- GIVEN PROBLEM:
Could you turn everything from the line containing "Given: Open the 磁盘监视器 tab" down to the end of the records into a Markdown table with the columns Row and Line, numbering each row, skipping blank lines, and leaving the pictures out?

- DATA IN THIS EXERCISE:
* * *
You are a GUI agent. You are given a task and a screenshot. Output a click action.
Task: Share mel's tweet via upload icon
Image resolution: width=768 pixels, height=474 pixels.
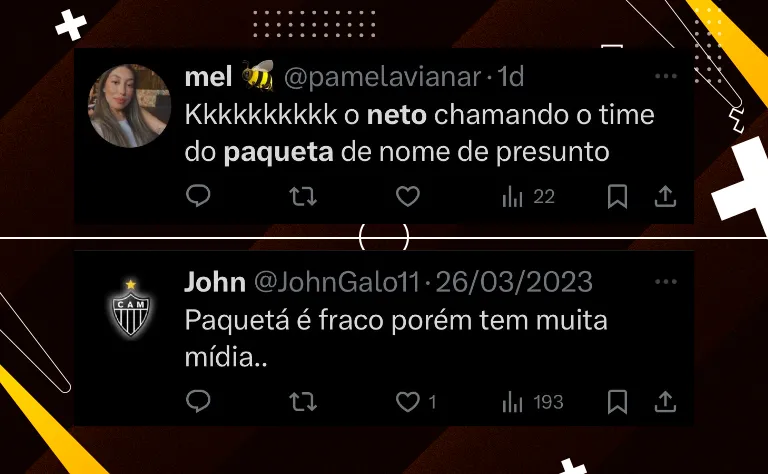pos(665,196)
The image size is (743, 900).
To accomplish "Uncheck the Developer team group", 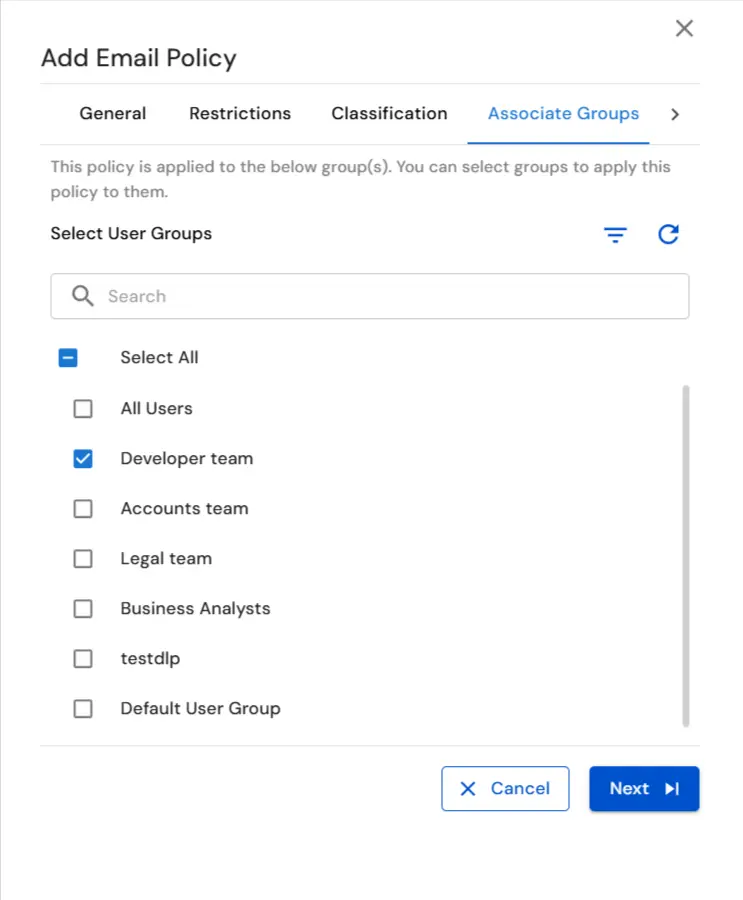I will (83, 458).
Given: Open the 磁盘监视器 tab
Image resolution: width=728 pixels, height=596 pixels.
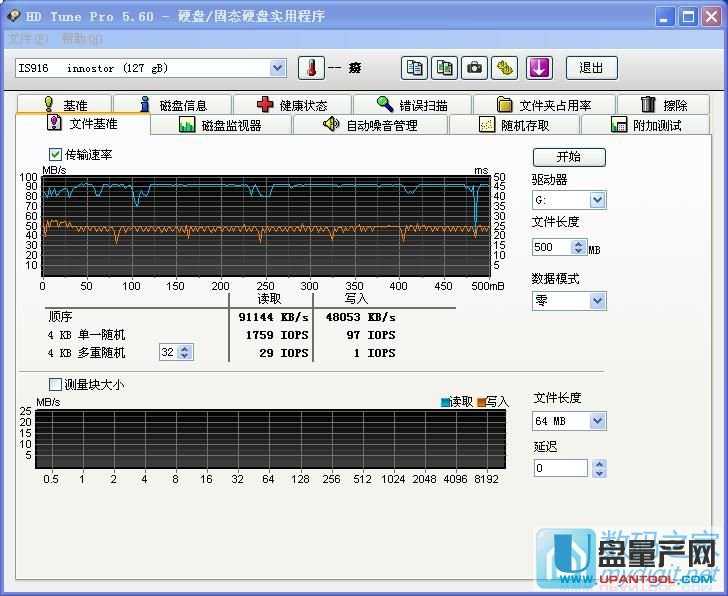Looking at the screenshot, I should (x=220, y=125).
* * *
- RESPONSE TO THIS TASK:
| Row | Line |
|---|---|
| 1 | Given: Open the 磁盘监视器 tab |
| 2 | Image resolution: width=728 pixels, height=596 pixels. |
| 3 | Looking at the screenshot, I should (x=220, y=125). |